Exercise description >> Would you retype, word for word, the line with "Given: Toggle the Occlusion Culling checkbox" and every line after it through the end of the records below?

Data to examine >>
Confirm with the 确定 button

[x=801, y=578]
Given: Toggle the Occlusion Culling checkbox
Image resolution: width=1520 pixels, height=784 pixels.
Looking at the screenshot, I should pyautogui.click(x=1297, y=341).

Solution below >>
Given: Toggle the Occlusion Culling checkbox
Image resolution: width=1520 pixels, height=784 pixels.
Looking at the screenshot, I should pyautogui.click(x=1297, y=341).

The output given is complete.